Targeting Extra Chromosomes in Cancer Cells May Offer New Treatment Approach

A recent study led by researchers at Yale University has revealed that cancer cells with extra chromosomes rely on those chromosomes for tumor growth, and eliminating them prevents the formation of tumors. The findings suggest that selectively targeting extra chromosomes could potentially be a novel route for cancer treatment. The study, published in Science, focused on aneuploidy, an anomaly characterized by an abnormal number of chromosomes.

While normal human cells typically have 23 pairs of chromosomes, aneuploidy is prevalent in nearly all cancers. However, the role of extra chromosomes in cancer development and progression has remained unclear. To gain insights into their function, the researchers utilized CRISPR gene-editing technology to develop a new approach called Restoring Disomy in Aneuploid cells using CRISPR Targeting (ReDACT). This technique allowed them to eliminate entire chromosomes from cancer cells, providing a significant technical advancement in understanding aneuploidy.

The team applied ReDACT to melanoma, gastric cancer, and ovarian cell lines, specifically targeting an aberrant third copy of the long portion of chromosome 1, known as the "q arm." Removing this extra copy compromised the malignant potential of the cells and inhibited their ability to form tumors. This led the researchers to propose the concept of "aneuploidy addiction," akin to the notion of "oncogene addiction," where disrupting specific oncogenes inhibits tumor formation.

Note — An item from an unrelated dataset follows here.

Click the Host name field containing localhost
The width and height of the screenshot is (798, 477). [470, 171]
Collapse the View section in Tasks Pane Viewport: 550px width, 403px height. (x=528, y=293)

Further investigation revealed that multiple genes were overexpressed when encoded on three chromosomes instead of the usual two, promoting cancer cell growth. The researchers identified a vulnerability in cancer cells with aneuploidy by exploiting the overexpression of a gene called UCK2 on chromosome 1. These cells proved to be more sensitive to certain drugs that required UCK2 activation. By exposing aneuploid cells to these drugs, the researchers observed a shift away from aneuploidy and toward cells with normal chromosome numbers, reducing the potential for malignancy.

Although more research is needed before clinical trials can be conducted, the findings provide a potential therapeutic target for cancer treatment. By selectively targeting aneuploid cells, which are present in almost all cancers, it may be possible to achieve cancer-specific treatment while minimizing harm to normal, non-cancerous tissue. The research team plans to advance their work into animal models, explore additional drugs and aneuploidies, and collaborate with pharmaceutical companies to progress toward clinical trials, aiming for clinical translation and the potential development of a new cancer treatment approach.